Sanofi announce positive phase 2 data for MS drug frexalimab

James Spargo | June 1, 2023 | News story | Research and Development Neurology, Sanofi, clinical trial, frexalimab, multiple sclerosis 

French pharmaceutical and healthcare company Sanofi have announced positive trial data from its phase 2 clinical study into its relapsing multiple sclerosis (MS) drug.

Frexalimab (SAR441344) is a second-generation investigational monoclonal anti-CD4OL antibody. It is believed to block the costimulatory CD40/CD40L cellular pathway necessary for adaptive (T- and B-cells) and innate (macrophages and dendritic cells) immune cell activation and function, without lymphocyte-depletion.

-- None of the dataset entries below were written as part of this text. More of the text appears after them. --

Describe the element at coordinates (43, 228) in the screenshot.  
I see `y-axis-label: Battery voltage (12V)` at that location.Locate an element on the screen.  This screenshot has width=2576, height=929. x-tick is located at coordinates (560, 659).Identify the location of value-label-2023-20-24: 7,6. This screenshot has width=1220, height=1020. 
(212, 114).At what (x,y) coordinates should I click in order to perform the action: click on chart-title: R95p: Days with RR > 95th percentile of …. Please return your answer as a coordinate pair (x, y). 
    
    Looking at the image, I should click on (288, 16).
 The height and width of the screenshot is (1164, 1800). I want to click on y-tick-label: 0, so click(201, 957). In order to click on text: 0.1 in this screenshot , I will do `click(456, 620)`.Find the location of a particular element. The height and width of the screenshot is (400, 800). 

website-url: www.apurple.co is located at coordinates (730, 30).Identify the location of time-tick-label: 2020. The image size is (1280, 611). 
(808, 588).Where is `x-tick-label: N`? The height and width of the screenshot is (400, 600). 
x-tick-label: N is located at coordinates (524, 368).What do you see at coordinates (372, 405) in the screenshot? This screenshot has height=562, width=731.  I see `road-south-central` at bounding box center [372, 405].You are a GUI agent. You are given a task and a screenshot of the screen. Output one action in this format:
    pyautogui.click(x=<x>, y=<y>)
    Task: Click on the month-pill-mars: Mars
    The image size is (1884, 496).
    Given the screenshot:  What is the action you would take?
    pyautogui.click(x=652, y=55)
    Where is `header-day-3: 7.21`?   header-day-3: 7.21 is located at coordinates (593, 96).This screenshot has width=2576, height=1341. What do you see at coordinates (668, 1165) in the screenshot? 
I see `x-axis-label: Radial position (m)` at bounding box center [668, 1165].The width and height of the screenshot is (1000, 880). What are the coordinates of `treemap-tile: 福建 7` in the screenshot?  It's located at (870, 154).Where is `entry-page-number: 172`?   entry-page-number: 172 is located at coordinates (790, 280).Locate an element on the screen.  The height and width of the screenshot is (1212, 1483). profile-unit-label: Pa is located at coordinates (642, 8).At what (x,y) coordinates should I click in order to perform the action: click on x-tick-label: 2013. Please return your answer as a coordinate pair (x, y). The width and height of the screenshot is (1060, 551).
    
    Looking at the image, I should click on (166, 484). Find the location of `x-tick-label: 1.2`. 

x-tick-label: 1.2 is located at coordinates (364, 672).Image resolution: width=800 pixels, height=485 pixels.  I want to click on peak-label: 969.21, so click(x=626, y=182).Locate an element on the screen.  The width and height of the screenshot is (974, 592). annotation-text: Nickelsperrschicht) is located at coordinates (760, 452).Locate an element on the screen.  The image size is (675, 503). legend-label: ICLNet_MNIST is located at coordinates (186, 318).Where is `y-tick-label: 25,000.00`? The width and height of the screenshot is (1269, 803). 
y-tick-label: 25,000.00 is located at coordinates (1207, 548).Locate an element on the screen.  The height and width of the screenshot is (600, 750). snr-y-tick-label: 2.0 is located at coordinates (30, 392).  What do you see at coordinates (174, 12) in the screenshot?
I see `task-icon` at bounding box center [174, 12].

The phase 2 study was a randomised, double-blind, placebo-controlled trial which evaluated the drug in patients with relapsing MS. In part A, there were 129 participants which were randomised to receive either higher or lower doses of frexalimab or the matching placebo for 12 weeks. Open-label part 2, which is ongoing, saw the patients receiving the placebo switch to the respective frexalimab arm after 12 weeks.

The primary endpoint was indicated as the reduction in the number of new GdE T1-hyperintense MRI brain lesions after 12 weeks of treatment ‒ at week 12, patients achieved an 89% decrease in the higher dose group and 79% in the lower dose. Both groups also showed reductions in new or enlarging T2-lesions and total GdE T1-lesions.

Erik Wallström MD PhD, global head of Neurology Development at Sanofi, said: “Building on our 20 years of research and development in MS, we are committed to growing our robust pipeline of MS therapies by exploring multiple treatment approaches with unique mechanisms of action (MOAs) that have the potential to slow or halt disability, which remains one of the greatest unmet medical needs in MS today.”

Gavin Giovannoni MD PhD FCP FRCP FRCPath, chair of Neurology at Blizard Institute, Barts and The London School of Medicine and Dentistry, Queen Mary University of London
commented: “Frexalimab has a unique mechanism of action, blocking the CD40/CD40L costimulatory pathway thought to regulate both adaptive and innate immune cell activation and function – a pathway that is pivotal in the pathogenesis of MS. We are thrilled with the results achieved with frexalimab in just 3 months, which shows that CD40L inhibition rapidly controls MS disease activity without lymphocyte depletion.”